**Source data**
..........

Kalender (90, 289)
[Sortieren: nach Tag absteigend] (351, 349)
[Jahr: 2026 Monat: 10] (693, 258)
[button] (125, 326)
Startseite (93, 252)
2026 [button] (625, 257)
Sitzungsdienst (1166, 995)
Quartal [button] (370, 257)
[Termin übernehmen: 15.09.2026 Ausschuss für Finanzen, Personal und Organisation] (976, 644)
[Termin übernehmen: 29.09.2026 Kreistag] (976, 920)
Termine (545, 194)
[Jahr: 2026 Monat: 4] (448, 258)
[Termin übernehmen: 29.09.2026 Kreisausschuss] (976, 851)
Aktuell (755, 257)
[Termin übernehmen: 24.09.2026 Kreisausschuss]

..........

**Work request**
The word "Kreisausschuss" may turn up on some lines of these records; say how many, with no other words.

**Output of the exercise**
2